Bank customers captured by convenience

NEED TO KNOW
  • Few customers switching banks, despite spike in fees
  • Big banks rope people in with convenient online accounts
  • How much would you pay to stay?
Bank customers captured by convenience

If you were a bit -- or extremely -- peeved at some point over the past few months when you found out your bank was tacking on another fee to your checking account, debit card, or whatever, chances are you became even more ticked when you found out how difficult it would be to take your business elsewhere.

The reality is most people won’t leave their big bank; it’s just too convenient to stay. Data from Javelin Strategy & Research shows that consumers avoid switching banks because it’s a pain to actually walk into the bank to complete all of the paperwork, switch their direct-deposit, and maybe give up some or all of the online banking conveniences they’re used to.

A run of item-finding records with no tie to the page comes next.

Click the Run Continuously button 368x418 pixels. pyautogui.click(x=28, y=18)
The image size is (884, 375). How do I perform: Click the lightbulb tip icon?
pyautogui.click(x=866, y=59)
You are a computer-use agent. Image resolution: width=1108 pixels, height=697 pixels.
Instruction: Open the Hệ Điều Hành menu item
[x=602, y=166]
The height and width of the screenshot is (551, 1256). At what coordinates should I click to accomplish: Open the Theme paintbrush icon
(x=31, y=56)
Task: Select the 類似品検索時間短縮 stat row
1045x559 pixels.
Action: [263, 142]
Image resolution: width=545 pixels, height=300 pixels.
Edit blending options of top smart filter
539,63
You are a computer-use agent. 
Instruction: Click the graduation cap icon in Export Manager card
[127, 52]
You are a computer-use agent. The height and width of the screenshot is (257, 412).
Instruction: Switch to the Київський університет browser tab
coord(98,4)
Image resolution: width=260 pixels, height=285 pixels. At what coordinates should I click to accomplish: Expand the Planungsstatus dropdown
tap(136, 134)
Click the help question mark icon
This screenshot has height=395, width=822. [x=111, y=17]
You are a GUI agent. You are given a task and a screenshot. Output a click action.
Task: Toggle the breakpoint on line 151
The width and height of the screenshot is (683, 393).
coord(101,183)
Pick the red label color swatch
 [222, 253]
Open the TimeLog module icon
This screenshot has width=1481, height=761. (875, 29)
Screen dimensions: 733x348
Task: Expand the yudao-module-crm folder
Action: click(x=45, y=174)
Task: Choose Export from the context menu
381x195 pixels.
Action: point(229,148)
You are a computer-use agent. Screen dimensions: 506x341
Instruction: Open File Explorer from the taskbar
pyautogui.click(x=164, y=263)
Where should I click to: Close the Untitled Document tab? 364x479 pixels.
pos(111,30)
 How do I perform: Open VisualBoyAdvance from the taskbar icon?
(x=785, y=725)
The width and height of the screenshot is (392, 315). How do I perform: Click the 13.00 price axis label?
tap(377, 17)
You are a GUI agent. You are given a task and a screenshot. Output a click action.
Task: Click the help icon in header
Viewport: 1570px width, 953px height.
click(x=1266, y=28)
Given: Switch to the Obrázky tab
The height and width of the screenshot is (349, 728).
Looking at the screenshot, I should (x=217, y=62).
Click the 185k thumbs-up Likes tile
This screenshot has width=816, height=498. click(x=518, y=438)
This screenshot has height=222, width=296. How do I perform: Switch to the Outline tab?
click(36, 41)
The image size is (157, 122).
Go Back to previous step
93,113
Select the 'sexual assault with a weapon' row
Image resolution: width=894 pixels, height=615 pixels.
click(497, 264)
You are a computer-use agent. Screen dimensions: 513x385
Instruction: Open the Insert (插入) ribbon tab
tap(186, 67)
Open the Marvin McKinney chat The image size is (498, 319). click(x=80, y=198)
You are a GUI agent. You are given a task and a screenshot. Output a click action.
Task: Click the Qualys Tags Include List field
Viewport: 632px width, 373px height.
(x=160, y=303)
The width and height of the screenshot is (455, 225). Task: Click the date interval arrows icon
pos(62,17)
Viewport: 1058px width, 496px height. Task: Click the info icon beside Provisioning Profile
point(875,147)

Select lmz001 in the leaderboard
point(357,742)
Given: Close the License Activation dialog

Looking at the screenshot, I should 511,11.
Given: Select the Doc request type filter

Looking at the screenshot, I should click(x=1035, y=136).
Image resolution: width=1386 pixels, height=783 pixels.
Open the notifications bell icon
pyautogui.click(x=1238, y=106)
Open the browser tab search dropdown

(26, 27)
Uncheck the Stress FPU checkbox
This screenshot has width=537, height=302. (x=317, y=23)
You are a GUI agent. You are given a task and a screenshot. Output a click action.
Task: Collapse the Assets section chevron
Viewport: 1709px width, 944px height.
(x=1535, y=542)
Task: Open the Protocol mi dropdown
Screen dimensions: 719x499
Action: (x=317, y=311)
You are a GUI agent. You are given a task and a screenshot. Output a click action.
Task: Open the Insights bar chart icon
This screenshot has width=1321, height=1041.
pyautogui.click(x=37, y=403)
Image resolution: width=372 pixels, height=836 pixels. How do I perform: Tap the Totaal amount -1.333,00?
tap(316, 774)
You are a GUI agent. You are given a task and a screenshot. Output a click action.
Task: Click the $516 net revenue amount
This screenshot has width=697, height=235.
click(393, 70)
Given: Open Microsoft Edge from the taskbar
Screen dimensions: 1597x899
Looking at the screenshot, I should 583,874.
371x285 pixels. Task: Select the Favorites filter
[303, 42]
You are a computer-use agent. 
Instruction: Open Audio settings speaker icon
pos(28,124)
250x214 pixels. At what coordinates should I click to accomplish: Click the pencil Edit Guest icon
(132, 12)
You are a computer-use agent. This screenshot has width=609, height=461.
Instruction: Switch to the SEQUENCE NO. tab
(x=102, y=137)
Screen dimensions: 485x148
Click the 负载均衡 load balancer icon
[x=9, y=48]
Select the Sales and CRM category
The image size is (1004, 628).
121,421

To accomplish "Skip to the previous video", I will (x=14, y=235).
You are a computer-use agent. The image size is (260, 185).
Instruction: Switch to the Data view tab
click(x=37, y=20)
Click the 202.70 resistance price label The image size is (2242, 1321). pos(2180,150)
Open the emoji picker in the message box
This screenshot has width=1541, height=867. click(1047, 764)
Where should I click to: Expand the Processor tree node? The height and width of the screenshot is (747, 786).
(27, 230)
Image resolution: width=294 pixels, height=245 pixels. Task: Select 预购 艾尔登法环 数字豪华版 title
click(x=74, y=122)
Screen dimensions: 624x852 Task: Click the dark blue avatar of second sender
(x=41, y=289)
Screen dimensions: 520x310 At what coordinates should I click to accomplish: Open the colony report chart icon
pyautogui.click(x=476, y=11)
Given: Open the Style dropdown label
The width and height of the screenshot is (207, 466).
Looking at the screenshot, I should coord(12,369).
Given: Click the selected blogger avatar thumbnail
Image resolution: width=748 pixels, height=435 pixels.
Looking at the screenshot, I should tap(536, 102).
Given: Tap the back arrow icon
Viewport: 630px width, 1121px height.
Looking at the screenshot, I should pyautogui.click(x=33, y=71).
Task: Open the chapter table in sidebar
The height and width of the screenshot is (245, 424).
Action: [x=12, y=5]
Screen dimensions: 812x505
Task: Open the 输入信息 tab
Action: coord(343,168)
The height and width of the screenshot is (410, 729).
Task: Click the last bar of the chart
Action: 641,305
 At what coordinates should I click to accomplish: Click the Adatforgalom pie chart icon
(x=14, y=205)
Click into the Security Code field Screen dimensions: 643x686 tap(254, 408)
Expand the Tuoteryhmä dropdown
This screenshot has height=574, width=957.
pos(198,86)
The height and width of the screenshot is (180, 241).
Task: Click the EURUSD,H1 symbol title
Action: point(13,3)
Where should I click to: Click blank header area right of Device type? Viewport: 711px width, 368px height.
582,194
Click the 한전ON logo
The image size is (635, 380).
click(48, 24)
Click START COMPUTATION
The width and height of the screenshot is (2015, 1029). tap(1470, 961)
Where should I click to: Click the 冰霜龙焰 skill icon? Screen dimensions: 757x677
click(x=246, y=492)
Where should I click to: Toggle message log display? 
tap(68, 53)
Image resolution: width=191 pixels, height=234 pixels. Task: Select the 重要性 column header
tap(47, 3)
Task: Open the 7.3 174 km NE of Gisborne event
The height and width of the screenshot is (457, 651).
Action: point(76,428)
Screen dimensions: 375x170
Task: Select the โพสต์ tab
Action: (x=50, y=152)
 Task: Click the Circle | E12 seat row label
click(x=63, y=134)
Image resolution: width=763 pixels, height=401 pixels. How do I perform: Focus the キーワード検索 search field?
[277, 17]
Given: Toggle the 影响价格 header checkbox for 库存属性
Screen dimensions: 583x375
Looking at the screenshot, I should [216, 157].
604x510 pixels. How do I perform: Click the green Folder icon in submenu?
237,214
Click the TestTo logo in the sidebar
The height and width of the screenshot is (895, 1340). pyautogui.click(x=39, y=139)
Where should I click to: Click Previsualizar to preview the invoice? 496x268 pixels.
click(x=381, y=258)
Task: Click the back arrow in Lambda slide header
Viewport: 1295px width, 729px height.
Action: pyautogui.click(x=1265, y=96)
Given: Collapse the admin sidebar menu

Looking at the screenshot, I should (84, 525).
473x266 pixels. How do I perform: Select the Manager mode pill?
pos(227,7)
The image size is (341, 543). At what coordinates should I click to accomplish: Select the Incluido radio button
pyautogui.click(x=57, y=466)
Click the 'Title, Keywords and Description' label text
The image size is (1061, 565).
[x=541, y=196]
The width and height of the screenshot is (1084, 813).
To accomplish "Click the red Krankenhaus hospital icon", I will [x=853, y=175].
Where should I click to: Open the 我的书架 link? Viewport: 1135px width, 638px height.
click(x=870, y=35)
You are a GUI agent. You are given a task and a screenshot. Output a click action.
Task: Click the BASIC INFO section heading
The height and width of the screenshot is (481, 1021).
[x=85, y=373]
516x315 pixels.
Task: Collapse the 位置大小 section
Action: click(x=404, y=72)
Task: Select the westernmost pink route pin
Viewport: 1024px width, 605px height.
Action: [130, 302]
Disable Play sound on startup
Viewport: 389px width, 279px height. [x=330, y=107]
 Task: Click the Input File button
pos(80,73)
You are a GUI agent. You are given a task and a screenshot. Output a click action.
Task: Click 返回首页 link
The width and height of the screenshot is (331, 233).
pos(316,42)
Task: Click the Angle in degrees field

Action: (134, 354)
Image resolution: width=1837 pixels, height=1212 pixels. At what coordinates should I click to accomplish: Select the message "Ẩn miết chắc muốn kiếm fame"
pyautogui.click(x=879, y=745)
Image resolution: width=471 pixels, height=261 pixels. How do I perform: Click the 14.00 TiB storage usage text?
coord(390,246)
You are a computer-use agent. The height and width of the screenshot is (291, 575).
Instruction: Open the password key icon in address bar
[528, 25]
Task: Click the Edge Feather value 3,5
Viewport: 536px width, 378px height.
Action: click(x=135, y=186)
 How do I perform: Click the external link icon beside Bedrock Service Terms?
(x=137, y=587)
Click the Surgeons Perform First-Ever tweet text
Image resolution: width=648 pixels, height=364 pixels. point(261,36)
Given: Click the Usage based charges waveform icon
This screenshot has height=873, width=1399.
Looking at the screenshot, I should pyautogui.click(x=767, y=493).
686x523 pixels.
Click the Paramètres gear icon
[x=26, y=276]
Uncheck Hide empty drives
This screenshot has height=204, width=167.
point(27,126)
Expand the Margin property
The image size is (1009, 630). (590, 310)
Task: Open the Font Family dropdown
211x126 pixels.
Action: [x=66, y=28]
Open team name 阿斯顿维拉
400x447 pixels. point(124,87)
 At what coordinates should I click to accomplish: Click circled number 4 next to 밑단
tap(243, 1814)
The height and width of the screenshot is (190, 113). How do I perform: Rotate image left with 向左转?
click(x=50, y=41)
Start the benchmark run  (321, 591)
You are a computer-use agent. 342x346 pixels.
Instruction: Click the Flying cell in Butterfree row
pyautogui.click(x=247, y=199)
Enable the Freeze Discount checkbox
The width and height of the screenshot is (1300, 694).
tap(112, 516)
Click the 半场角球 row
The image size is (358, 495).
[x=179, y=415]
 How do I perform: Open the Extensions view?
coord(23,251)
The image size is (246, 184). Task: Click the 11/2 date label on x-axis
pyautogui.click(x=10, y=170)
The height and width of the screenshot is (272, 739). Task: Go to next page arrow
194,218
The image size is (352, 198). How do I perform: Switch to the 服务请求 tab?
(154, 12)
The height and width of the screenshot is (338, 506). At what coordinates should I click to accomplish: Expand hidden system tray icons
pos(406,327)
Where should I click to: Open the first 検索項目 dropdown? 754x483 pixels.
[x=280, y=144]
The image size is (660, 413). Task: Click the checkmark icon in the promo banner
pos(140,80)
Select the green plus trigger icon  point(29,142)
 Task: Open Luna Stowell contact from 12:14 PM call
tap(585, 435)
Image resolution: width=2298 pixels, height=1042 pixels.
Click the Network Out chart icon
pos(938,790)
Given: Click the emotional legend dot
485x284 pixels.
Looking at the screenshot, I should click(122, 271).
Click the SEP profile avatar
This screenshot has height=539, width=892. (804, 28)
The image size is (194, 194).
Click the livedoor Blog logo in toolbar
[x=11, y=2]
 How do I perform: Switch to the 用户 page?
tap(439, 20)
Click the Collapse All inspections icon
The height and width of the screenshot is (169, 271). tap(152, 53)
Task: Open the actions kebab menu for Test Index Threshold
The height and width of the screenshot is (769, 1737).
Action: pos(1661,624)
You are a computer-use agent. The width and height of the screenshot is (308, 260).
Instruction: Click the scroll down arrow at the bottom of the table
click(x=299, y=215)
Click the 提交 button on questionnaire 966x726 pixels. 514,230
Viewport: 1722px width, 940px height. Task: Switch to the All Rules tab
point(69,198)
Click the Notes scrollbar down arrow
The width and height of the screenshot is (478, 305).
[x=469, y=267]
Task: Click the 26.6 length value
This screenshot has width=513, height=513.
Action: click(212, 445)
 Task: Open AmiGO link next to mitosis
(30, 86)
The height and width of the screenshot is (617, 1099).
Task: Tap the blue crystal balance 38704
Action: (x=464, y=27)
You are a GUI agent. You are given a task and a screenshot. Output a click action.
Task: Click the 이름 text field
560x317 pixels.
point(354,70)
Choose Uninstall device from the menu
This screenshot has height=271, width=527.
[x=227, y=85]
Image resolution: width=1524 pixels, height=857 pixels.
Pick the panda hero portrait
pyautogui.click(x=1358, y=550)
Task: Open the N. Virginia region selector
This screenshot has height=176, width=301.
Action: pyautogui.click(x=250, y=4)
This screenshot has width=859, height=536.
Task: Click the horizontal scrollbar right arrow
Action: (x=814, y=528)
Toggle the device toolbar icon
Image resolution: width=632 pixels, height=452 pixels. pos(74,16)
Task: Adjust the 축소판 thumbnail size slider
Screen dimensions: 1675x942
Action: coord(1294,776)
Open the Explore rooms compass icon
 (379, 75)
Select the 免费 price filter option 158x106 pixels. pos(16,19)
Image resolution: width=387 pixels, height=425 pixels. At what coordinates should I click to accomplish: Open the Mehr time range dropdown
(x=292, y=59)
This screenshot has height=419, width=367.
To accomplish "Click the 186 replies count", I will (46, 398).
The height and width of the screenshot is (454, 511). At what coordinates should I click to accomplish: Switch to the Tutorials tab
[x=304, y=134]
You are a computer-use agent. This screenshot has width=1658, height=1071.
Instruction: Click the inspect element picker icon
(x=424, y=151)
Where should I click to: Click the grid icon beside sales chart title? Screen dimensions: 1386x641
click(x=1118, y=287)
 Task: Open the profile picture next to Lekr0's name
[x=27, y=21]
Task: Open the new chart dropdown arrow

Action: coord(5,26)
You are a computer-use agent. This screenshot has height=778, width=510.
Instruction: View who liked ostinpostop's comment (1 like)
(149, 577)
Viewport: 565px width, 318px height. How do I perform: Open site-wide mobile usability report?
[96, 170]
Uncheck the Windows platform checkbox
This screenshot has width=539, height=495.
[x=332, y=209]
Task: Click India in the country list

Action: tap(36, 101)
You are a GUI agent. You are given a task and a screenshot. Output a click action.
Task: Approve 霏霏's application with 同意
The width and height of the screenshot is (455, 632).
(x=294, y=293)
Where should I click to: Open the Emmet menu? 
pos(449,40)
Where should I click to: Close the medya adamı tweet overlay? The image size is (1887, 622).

Internet bill pay is a big one. In fact, 44 million households paid a bill online in the past 30 days, up from 32 million five years ago, according to data from Javelin. And that figure is estimated to reach 55 million by 2016.

So you could say the banks have a lot of us right where they want us. What started out as a convenience for customers has now become a way to rope them in. Banks made it easy for you to do everything online, and now that convenience has made canceling your account an extremely irritating process.

What banks have essentially done is put a price tag on convenience. For Bank of America customers who don’t have a B of A mortgage or an account balance of $20,000 or more, the choice now is either pay the $60 annual debit card fee or go through the process of switching everything associated with your online banking account to another institution, which also may impose fees. Wells Fargo, Chase and Citibank, among others, also have added new fees for certain accounts.

Despite all this, Javelin found that fewer and fewer customers are switching banks -- an estimated 7% will move their primary account to a different institution in 2011, down from 12% last year.

Finding ways to keep customers has become a key strategy for any financial institution. Acquiring new customers can be five to ten times more expensive than retaining current ones, according a study by Aspen Marketing Services. Offering online bill pay became an effective way for banks to increase profitability and customer loyalty, as customers discovered the ease of doing everything with the click of a mouse. And that was no coincidence for the banks. Once you’re completely connected to one online account, you can imagine the difficulty of getting away.

So your dilemma has become: How much are YOU willing to pay for convenience? Are you annoyed enough to go through the lengthy process of ditching your big bank, or will you just bite the bullet and pay the fee? If you want to make the effort, local community banks and credit unions are often a better deal for your wallet when it comes to extra fees, loan rates and other services. In fact, 76% of credit unions still offer checking accounts with no monthly fees and the average charge to use an out-of-network ATM is only 99 cents, compared to the average $1.41 banks charge, according to a survey by Bankrate.com.

So do a little research before you settle for convenience. Check out ncua.gov to see if you’re eligible to join a credit union and also check out a few local banks before you let that big bank get the best of you (and your money).